Entries for locating described items

>> start

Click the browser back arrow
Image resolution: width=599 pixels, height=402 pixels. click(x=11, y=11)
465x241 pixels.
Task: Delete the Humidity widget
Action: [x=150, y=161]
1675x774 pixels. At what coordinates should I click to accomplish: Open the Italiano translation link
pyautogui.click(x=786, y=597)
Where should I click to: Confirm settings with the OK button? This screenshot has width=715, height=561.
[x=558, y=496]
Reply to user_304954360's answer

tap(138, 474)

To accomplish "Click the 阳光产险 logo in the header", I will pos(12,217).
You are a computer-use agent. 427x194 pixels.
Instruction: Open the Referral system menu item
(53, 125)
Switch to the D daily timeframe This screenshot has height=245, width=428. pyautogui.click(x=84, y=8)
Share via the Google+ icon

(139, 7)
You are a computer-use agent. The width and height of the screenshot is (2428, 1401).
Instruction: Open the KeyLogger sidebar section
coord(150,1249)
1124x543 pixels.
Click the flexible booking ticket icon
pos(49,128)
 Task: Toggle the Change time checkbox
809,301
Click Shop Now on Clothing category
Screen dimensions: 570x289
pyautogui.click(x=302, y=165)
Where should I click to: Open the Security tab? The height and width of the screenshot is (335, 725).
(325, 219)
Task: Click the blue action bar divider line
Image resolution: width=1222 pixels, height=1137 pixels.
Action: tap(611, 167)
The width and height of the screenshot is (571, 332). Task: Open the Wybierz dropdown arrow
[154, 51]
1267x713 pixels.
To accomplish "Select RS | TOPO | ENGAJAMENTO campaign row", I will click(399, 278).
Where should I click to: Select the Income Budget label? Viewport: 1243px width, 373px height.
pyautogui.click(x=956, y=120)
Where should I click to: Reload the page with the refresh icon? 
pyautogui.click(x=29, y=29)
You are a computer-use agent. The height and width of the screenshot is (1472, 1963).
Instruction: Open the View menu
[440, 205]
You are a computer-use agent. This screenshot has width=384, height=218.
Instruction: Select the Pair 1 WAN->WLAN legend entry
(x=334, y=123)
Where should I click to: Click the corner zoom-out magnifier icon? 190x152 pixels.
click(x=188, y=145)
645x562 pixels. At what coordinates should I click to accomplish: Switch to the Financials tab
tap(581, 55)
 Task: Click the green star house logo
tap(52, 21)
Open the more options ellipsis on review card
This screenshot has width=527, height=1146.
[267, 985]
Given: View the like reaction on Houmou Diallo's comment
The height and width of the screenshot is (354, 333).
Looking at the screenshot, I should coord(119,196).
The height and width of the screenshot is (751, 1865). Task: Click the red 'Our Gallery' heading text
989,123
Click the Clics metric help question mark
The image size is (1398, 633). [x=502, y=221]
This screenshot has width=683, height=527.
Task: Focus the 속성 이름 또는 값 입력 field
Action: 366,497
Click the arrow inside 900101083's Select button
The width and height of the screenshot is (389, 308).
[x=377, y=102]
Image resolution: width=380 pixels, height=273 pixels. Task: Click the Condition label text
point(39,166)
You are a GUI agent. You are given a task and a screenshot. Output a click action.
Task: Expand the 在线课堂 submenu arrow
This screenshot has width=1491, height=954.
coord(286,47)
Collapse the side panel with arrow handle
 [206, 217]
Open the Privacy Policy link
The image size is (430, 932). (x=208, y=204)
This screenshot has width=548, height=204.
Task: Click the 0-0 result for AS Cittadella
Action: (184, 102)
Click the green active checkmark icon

>> end

- [What the task asks]: Transcribe every one of the entries above word for word, with no changes.

- [Task output]:
Click the browser back arrow
Image resolution: width=599 pixels, height=402 pixels. click(x=11, y=11)
465x241 pixels.
Task: Delete the Humidity widget
Action: [x=150, y=161]
1675x774 pixels. At what coordinates should I click to accomplish: Open the Italiano translation link
pyautogui.click(x=786, y=597)
Where should I click to: Confirm settings with the OK button? This screenshot has width=715, height=561.
[x=558, y=496]
Reply to user_304954360's answer

tap(138, 474)

To accomplish "Click the 阳光产险 logo in the header", I will pos(12,217).
You are a computer-use agent. 427x194 pixels.
Instruction: Open the Referral system menu item
(53, 125)
Switch to the D daily timeframe This screenshot has height=245, width=428. pyautogui.click(x=84, y=8)
Share via the Google+ icon

(139, 7)
You are a computer-use agent. The width and height of the screenshot is (2428, 1401).
Instruction: Open the KeyLogger sidebar section
coord(150,1249)
1124x543 pixels.
Click the flexible booking ticket icon
pos(49,128)
 Task: Toggle the Change time checkbox
809,301
Click Shop Now on Clothing category
Screen dimensions: 570x289
pyautogui.click(x=302, y=165)
Where should I click to: Open the Security tab? The height and width of the screenshot is (335, 725).
(325, 219)
Task: Click the blue action bar divider line
Image resolution: width=1222 pixels, height=1137 pixels.
Action: tap(611, 167)
The width and height of the screenshot is (571, 332). Task: Open the Wybierz dropdown arrow
[154, 51]
1267x713 pixels.
To accomplish "Select RS | TOPO | ENGAJAMENTO campaign row", I will click(399, 278).
Where should I click to: Select the Income Budget label? Viewport: 1243px width, 373px height.
pyautogui.click(x=956, y=120)
Where should I click to: Reload the page with the refresh icon? 
pyautogui.click(x=29, y=29)
You are a computer-use agent. The height and width of the screenshot is (1472, 1963).
Instruction: Open the View menu
[440, 205]
You are a computer-use agent. This screenshot has width=384, height=218.
Instruction: Select the Pair 1 WAN->WLAN legend entry
(x=334, y=123)
Where should I click to: Click the corner zoom-out magnifier icon? 190x152 pixels.
click(x=188, y=145)
645x562 pixels. At what coordinates should I click to accomplish: Switch to the Financials tab
tap(581, 55)
 Task: Click the green star house logo
tap(52, 21)
Open the more options ellipsis on review card
This screenshot has width=527, height=1146.
[267, 985]
Given: View the like reaction on Houmou Diallo's comment
The height and width of the screenshot is (354, 333).
Looking at the screenshot, I should coord(119,196).
The height and width of the screenshot is (751, 1865). Task: Click the red 'Our Gallery' heading text
989,123
Click the Clics metric help question mark
The image size is (1398, 633). [x=502, y=221]
This screenshot has width=683, height=527.
Task: Focus the 속성 이름 또는 값 입력 field
Action: 366,497
Click the arrow inside 900101083's Select button
The width and height of the screenshot is (389, 308).
[x=377, y=102]
Image resolution: width=380 pixels, height=273 pixels. Task: Click the Condition label text
point(39,166)
You are a GUI agent. You are given a task and a screenshot. Output a click action.
Task: Expand the 在线课堂 submenu arrow
This screenshot has width=1491, height=954.
coord(286,47)
Collapse the side panel with arrow handle
 [206, 217]
Open the Privacy Policy link
The image size is (430, 932). (x=208, y=204)
This screenshot has width=548, height=204.
Task: Click the 0-0 result for AS Cittadella
Action: (184, 102)
Click the green active checkmark icon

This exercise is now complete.